Data listing below:

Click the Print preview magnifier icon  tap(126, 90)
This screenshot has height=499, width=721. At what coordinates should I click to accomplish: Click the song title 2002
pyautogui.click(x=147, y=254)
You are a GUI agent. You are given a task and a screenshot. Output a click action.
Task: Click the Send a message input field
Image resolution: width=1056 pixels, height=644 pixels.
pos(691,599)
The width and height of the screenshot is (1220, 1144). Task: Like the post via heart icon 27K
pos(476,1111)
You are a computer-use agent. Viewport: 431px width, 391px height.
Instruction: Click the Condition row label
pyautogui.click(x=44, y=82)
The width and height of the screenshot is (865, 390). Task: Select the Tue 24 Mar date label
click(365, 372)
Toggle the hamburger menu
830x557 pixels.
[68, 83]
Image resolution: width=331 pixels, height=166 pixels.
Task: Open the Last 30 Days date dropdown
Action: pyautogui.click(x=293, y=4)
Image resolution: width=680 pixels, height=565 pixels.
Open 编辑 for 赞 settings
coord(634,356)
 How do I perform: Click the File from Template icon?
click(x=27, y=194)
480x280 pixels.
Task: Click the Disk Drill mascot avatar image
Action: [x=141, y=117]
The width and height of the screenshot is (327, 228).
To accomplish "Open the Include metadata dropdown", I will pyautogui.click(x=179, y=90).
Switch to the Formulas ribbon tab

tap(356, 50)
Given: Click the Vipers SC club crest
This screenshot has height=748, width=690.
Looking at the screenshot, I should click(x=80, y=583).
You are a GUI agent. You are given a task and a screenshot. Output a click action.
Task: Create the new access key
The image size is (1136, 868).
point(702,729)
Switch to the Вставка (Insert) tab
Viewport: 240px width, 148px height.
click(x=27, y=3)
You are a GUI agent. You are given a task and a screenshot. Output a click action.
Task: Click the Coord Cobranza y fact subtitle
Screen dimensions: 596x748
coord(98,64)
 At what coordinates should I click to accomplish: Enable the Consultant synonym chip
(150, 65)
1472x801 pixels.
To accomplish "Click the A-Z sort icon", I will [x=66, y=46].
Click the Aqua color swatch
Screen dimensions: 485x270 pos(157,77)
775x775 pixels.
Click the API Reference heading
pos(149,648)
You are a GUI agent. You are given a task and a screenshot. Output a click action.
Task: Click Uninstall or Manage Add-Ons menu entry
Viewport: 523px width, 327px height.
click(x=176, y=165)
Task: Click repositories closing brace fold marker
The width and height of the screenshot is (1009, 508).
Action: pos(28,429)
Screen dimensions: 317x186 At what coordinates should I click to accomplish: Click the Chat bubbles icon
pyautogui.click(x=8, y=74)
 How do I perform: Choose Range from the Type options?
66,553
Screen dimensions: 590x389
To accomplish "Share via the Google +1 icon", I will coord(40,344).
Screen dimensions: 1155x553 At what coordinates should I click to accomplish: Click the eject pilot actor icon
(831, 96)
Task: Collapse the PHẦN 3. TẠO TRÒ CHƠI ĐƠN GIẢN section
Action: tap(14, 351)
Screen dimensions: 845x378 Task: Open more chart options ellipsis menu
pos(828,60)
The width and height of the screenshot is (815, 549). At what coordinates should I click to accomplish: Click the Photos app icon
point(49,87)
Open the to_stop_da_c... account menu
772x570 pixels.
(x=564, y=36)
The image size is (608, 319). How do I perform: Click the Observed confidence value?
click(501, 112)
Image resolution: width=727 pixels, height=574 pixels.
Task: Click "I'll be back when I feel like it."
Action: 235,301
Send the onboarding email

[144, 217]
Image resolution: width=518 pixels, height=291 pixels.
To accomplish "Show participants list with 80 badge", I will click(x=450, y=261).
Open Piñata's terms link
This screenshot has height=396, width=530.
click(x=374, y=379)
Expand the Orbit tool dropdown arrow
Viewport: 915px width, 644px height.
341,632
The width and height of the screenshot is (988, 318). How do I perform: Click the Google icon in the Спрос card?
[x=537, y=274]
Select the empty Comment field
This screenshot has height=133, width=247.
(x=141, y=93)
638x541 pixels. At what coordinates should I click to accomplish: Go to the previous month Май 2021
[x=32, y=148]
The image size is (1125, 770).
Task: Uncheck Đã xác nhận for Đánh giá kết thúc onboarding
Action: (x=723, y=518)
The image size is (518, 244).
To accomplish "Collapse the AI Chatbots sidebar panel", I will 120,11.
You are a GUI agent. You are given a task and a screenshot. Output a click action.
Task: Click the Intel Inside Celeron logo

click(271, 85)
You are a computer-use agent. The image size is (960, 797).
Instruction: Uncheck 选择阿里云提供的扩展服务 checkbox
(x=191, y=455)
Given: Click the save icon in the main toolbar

End of Data listing.

## Required work
Copy out the lines above exactly, beginning at the one that contains "Task: Click repositories" and ending at the one that contains "Screen dimensions: 590x389".

## Written response
Task: Click repositories closing brace fold marker
The width and height of the screenshot is (1009, 508).
Action: pos(28,429)
Screen dimensions: 317x186 At what coordinates should I click to accomplish: Click the Chat bubbles icon
pyautogui.click(x=8, y=74)
 How do I perform: Choose Range from the Type options?
66,553
Screen dimensions: 590x389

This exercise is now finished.